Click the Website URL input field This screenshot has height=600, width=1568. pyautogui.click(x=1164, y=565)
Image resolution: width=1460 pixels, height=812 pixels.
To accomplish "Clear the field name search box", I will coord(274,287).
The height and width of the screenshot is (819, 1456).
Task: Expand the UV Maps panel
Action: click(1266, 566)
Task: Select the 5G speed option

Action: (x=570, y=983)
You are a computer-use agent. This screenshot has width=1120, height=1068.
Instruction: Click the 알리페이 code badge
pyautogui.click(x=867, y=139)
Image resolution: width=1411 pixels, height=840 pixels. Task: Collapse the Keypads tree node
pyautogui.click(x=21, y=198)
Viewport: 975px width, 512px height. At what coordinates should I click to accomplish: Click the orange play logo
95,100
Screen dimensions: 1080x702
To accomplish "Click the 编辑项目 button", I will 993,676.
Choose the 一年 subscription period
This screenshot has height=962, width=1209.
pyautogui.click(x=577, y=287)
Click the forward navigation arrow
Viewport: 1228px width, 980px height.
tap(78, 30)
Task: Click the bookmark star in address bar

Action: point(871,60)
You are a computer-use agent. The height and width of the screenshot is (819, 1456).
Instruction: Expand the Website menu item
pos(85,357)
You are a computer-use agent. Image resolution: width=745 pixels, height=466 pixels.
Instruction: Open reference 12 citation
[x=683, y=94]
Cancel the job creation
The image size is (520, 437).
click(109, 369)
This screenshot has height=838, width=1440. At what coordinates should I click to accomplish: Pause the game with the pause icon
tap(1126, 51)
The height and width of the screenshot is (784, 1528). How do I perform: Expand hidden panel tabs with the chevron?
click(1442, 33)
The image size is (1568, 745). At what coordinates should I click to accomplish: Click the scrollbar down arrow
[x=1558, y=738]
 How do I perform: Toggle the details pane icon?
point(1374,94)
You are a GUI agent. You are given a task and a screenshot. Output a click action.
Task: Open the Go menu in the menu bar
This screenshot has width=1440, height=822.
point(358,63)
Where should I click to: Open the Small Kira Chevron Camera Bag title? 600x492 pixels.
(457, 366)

→ **GOAL**: Rescale everything from the line containing "You are a GUI" down to the end of the entries, requests included: rewrite those lines with every click coordinate in the answers multiplied by 1.55 and rounded to a whole number, halves rounding up. Leave all other numbers unchanged, and give only those lines.

→ **ANSWER TO THE EXERCISE**:
You are a GUI agent. You are given a task and a screenshot. Output a click action.
Task: Open the Go menu in the menu bar
This screenshot has width=1440, height=822.
point(555,98)
Where should I click to: Open the Small Kira Chevron Camera Bag title? 600x492 pixels.
(708, 567)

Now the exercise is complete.